- [WHAT YOU ARE ASKED TO DO] All the data must be output exactly as given.

- [MATERIAL FOR THIS TASK]

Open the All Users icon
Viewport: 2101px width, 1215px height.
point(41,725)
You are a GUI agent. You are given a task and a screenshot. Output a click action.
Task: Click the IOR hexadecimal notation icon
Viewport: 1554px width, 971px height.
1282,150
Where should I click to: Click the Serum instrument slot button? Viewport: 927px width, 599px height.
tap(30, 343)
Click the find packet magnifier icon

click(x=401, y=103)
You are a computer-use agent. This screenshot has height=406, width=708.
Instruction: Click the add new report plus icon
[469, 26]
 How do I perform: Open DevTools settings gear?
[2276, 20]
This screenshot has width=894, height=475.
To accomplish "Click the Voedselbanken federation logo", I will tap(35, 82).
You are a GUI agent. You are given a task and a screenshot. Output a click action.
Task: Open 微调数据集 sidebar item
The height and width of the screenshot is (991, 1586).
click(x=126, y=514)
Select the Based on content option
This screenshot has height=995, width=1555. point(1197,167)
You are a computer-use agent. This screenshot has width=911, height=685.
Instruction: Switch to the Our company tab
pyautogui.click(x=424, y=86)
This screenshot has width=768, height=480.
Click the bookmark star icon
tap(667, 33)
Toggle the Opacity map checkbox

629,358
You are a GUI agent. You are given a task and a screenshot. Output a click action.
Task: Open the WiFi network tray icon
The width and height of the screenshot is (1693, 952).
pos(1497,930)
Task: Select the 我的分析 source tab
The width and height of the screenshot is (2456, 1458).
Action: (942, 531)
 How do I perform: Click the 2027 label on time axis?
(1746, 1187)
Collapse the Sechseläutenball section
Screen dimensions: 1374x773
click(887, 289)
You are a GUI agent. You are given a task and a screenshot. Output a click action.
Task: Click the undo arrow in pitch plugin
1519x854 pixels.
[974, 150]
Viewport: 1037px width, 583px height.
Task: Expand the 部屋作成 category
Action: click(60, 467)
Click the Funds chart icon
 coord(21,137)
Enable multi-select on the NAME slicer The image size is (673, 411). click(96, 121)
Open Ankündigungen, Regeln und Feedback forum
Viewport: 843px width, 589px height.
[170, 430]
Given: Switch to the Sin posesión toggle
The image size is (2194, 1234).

- [RESULT OF THIS TASK]
Open the All Users icon
Viewport: 2101px width, 1215px height.
point(41,725)
You are a GUI agent. You are given a task and a screenshot. Output a click action.
Task: Click the IOR hexadecimal notation icon
Viewport: 1554px width, 971px height.
1282,150
Where should I click to: Click the Serum instrument slot button? Viewport: 927px width, 599px height.
tap(30, 343)
Click the find packet magnifier icon

click(x=401, y=103)
You are a computer-use agent. This screenshot has height=406, width=708.
Instruction: Click the add new report plus icon
[469, 26]
 How do I perform: Open DevTools settings gear?
[2276, 20]
This screenshot has width=894, height=475.
To accomplish "Click the Voedselbanken federation logo", I will tap(35, 82).
You are a GUI agent. You are given a task and a screenshot. Output a click action.
Task: Open 微调数据集 sidebar item
The height and width of the screenshot is (991, 1586).
click(x=126, y=514)
Select the Based on content option
This screenshot has height=995, width=1555. point(1197,167)
You are a computer-use agent. This screenshot has width=911, height=685.
Instruction: Switch to the Our company tab
pyautogui.click(x=424, y=86)
This screenshot has width=768, height=480.
Click the bookmark star icon
tap(667, 33)
Toggle the Opacity map checkbox

629,358
You are a GUI agent. You are given a task and a screenshot. Output a click action.
Task: Open the WiFi network tray icon
The width and height of the screenshot is (1693, 952).
pos(1497,930)
Task: Select the 我的分析 source tab
The width and height of the screenshot is (2456, 1458).
Action: (942, 531)
 How do I perform: Click the 2027 label on time axis?
(1746, 1187)
Collapse the Sechseläutenball section
Screen dimensions: 1374x773
click(887, 289)
You are a GUI agent. You are given a task and a screenshot. Output a click action.
Task: Click the undo arrow in pitch plugin
1519x854 pixels.
[974, 150]
Viewport: 1037px width, 583px height.
Task: Expand the 部屋作成 category
Action: click(60, 467)
Click the Funds chart icon
 coord(21,137)
Enable multi-select on the NAME slicer The image size is (673, 411). click(96, 121)
Open Ankündigungen, Regeln und Feedback forum
Viewport: 843px width, 589px height.
[170, 430]
Given: Switch to the Sin posesión toggle
The image size is (2194, 1234).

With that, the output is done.